Mayor Robert Libman claimed that some of the exhibit photos from Afghanistan, Iran and the Palestinian uprising in the West Bank and Gaza were "too politically charged for our community." But banning them sets a dangerous precedent, Waddell emphasized. It only encourages those around the world who wish to restrict freedom of expression.
PEN Canada notes that, by their very nature, libraries must be centres for openness, discussion, debate and controversy. They are the very last places anyone should find censorship and restrictions on freedom of expression.
PEN Canada is also concerned that the decision in Côte-St-Luc has international implications. Censoring Kazemi's work in Canada and implying it is unsuitable for Canadian audiences lends support to those in Iran who killed her in the first place while in police custody after she was arrested while taking pictures of a demonstration outside an Iranian prison.

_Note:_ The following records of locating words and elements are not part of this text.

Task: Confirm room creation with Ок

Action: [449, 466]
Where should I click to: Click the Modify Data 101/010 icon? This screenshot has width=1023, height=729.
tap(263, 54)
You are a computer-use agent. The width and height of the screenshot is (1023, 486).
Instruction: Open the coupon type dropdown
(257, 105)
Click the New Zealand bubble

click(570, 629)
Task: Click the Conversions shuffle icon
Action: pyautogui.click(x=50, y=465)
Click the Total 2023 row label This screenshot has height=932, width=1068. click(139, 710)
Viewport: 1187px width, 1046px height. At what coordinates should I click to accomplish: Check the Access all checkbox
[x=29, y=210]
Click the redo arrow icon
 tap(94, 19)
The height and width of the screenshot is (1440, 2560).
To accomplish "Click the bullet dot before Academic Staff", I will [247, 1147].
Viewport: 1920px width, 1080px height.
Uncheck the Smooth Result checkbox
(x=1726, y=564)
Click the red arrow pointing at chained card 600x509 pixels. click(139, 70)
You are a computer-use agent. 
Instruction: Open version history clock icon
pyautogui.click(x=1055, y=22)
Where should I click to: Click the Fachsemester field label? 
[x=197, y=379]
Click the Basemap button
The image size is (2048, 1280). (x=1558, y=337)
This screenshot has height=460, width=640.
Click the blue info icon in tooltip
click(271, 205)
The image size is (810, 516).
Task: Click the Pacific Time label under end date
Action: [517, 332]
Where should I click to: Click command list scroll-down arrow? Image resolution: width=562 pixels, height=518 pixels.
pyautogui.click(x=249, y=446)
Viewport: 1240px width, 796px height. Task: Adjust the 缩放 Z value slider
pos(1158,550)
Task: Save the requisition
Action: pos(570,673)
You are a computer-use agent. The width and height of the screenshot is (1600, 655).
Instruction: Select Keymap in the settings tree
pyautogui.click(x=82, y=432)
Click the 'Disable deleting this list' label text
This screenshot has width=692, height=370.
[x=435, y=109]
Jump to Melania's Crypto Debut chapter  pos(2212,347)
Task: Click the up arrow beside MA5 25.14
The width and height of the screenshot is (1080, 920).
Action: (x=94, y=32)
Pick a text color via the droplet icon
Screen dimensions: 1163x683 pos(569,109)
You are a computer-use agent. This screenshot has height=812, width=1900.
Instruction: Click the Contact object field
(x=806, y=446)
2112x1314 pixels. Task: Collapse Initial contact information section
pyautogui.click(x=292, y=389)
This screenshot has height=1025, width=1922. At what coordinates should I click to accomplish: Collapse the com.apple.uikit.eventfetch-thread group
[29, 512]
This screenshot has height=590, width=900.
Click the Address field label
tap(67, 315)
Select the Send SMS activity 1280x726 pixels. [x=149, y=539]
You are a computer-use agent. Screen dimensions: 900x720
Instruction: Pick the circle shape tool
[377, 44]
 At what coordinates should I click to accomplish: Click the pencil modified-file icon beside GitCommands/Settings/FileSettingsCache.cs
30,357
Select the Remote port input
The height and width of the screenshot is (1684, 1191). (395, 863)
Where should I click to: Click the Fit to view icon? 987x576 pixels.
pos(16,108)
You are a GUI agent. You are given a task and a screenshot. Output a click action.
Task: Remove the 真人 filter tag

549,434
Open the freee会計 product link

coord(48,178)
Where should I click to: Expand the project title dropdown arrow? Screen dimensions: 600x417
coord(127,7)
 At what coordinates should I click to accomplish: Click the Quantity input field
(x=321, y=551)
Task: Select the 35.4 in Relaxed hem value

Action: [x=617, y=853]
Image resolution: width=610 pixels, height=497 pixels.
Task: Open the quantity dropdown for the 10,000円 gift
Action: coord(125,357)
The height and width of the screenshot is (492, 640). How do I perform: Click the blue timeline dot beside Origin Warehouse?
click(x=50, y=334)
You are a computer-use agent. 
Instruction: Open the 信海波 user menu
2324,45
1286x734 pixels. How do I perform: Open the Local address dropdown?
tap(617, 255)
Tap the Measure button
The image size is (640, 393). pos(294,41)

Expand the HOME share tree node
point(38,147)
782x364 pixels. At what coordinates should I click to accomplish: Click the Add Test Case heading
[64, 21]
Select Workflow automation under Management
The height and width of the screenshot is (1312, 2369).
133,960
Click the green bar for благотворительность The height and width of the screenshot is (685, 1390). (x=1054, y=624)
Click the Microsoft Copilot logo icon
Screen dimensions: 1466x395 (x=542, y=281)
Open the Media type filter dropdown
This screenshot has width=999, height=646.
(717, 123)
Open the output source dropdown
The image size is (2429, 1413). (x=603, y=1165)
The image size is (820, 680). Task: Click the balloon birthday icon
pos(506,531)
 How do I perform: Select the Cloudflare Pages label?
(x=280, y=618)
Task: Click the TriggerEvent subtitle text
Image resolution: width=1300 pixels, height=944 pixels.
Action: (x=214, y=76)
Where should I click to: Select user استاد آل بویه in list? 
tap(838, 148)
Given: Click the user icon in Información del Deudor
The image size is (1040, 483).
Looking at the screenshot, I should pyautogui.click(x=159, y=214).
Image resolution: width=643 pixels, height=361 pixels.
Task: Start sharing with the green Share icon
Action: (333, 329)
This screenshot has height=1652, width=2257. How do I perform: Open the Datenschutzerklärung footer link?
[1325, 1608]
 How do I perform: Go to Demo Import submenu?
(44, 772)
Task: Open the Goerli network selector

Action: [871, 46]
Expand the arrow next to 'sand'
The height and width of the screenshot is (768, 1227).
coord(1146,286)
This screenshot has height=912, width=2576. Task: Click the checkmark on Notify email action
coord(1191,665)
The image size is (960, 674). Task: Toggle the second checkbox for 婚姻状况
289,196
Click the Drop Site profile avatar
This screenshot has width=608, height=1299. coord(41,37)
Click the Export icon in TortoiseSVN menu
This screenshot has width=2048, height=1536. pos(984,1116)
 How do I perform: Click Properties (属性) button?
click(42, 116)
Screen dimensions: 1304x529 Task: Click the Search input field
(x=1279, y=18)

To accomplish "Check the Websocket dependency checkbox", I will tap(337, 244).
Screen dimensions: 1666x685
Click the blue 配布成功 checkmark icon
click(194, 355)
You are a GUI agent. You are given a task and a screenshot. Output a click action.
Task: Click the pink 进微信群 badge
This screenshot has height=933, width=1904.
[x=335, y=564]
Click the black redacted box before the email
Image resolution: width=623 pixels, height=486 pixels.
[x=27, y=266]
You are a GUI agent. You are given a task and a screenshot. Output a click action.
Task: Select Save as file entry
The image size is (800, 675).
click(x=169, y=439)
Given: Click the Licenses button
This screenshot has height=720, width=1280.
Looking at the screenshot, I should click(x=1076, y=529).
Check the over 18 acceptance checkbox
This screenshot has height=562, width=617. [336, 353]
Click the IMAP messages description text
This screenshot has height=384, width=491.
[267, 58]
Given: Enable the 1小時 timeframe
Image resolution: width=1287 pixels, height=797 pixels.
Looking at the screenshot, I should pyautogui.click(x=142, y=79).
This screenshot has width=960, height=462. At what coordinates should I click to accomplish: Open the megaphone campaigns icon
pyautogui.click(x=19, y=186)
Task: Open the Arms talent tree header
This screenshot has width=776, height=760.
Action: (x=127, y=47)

PEN Canada continues to condemn the Iranian government for its stonewalling and failure to bring to justice those responsible for killing Kazemi, simply for the peaceful practice of her right to freedom of expression, in 2003.
About PEN Canada:
PEN Canada is a centre of International PEN that campaigns on behalf of writers around the world persecuted for the expression of their thoughts. In Canada, it supports the right to free expression as enshrined in Section 2(b) of the Charter of Rights and Freedoms.